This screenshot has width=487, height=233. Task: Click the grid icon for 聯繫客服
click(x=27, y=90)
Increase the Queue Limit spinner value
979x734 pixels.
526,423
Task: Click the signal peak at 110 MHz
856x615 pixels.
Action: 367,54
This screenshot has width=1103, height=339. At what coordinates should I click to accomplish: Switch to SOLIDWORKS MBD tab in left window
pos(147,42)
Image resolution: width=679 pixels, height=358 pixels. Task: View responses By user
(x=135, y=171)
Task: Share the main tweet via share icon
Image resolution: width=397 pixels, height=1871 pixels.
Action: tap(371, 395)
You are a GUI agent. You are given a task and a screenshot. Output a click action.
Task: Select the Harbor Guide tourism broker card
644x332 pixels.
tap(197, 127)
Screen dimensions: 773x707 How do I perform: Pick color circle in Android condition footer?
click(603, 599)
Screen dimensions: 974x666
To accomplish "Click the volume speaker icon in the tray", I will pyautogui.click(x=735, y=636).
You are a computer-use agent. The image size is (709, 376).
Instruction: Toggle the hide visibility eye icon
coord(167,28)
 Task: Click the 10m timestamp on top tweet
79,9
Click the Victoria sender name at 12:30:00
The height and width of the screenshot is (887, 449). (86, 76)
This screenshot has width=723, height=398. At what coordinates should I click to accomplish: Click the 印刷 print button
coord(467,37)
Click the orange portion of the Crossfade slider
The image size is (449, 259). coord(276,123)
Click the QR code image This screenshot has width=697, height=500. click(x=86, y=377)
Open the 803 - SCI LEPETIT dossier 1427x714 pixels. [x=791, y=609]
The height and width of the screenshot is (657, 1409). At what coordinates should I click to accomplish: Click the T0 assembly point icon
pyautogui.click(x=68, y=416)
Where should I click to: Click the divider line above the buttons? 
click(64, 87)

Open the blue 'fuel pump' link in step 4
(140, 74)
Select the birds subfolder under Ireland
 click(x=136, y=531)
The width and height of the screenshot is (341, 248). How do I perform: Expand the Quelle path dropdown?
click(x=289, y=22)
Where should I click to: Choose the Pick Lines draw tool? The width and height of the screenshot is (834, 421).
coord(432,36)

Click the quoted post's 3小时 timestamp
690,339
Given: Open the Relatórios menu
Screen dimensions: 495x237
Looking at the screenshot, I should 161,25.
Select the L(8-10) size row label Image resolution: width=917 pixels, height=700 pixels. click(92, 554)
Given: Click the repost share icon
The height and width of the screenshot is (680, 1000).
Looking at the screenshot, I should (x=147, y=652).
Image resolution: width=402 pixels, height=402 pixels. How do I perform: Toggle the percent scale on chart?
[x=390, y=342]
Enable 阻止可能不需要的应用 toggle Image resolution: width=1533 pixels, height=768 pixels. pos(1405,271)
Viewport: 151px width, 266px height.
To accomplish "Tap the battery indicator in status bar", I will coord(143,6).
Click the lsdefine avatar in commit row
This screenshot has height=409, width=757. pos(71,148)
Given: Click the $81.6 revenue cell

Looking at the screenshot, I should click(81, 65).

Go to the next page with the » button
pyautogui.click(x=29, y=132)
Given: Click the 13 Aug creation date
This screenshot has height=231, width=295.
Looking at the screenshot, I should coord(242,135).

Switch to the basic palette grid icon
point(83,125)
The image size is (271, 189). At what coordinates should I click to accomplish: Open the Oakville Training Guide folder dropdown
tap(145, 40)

[What the task asks]
Output an exact copy of each record.

[Finished exercise]
This screenshot has width=487, height=233. Task: Click the grid icon for 聯繫客服
click(x=27, y=90)
Increase the Queue Limit spinner value
979x734 pixels.
526,423
Task: Click the signal peak at 110 MHz
856x615 pixels.
Action: 367,54
This screenshot has width=1103, height=339. At what coordinates should I click to accomplish: Switch to SOLIDWORKS MBD tab in left window
pos(147,42)
Image resolution: width=679 pixels, height=358 pixels. Task: View responses By user
(x=135, y=171)
Task: Share the main tweet via share icon
Image resolution: width=397 pixels, height=1871 pixels.
Action: tap(371, 395)
You are a GUI agent. You are given a task and a screenshot. Output a click action.
Task: Select the Harbor Guide tourism broker card
644x332 pixels.
tap(197, 127)
Screen dimensions: 773x707 How do I perform: Pick color circle in Android condition footer?
click(603, 599)
Screen dimensions: 974x666
To accomplish "Click the volume speaker icon in the tray", I will pyautogui.click(x=735, y=636).
You are a computer-use agent. The image size is (709, 376).
Instruction: Toggle the hide visibility eye icon
coord(167,28)
 Task: Click the 10m timestamp on top tweet
79,9
Click the Victoria sender name at 12:30:00
The height and width of the screenshot is (887, 449). (86, 76)
This screenshot has width=723, height=398. At what coordinates should I click to accomplish: Click the 印刷 print button
coord(467,37)
Click the orange portion of the Crossfade slider
The image size is (449, 259). coord(276,123)
Click the QR code image This screenshot has width=697, height=500. click(x=86, y=377)
Open the 803 - SCI LEPETIT dossier 1427x714 pixels. [x=791, y=609]
The height and width of the screenshot is (657, 1409). At what coordinates should I click to accomplish: Click the T0 assembly point icon
pyautogui.click(x=68, y=416)
Where should I click to: Click the divider line above the buttons? 
click(64, 87)

Open the blue 'fuel pump' link in step 4
(140, 74)
Select the birds subfolder under Ireland
 click(x=136, y=531)
The width and height of the screenshot is (341, 248). How do I perform: Expand the Quelle path dropdown?
click(x=289, y=22)
Where should I click to: Choose the Pick Lines draw tool? The width and height of the screenshot is (834, 421).
coord(432,36)

Click the quoted post's 3小时 timestamp
690,339
Given: Open the Relatórios menu
Screen dimensions: 495x237
Looking at the screenshot, I should 161,25.
Select the L(8-10) size row label Image resolution: width=917 pixels, height=700 pixels. click(92, 554)
Given: Click the repost share icon
The height and width of the screenshot is (680, 1000).
Looking at the screenshot, I should (x=147, y=652).
Image resolution: width=402 pixels, height=402 pixels. How do I perform: Toggle the percent scale on chart?
[x=390, y=342]
Enable 阻止可能不需要的应用 toggle Image resolution: width=1533 pixels, height=768 pixels. pos(1405,271)
Viewport: 151px width, 266px height.
To accomplish "Tap the battery indicator in status bar", I will coord(143,6).
Click the lsdefine avatar in commit row
This screenshot has height=409, width=757. pos(71,148)
Given: Click the $81.6 revenue cell

Looking at the screenshot, I should click(81, 65).

Go to the next page with the » button
pyautogui.click(x=29, y=132)
Given: Click the 13 Aug creation date
This screenshot has height=231, width=295.
Looking at the screenshot, I should coord(242,135).

Switch to the basic palette grid icon
point(83,125)
The image size is (271, 189). At what coordinates should I click to accomplish: Open the Oakville Training Guide folder dropdown
tap(145, 40)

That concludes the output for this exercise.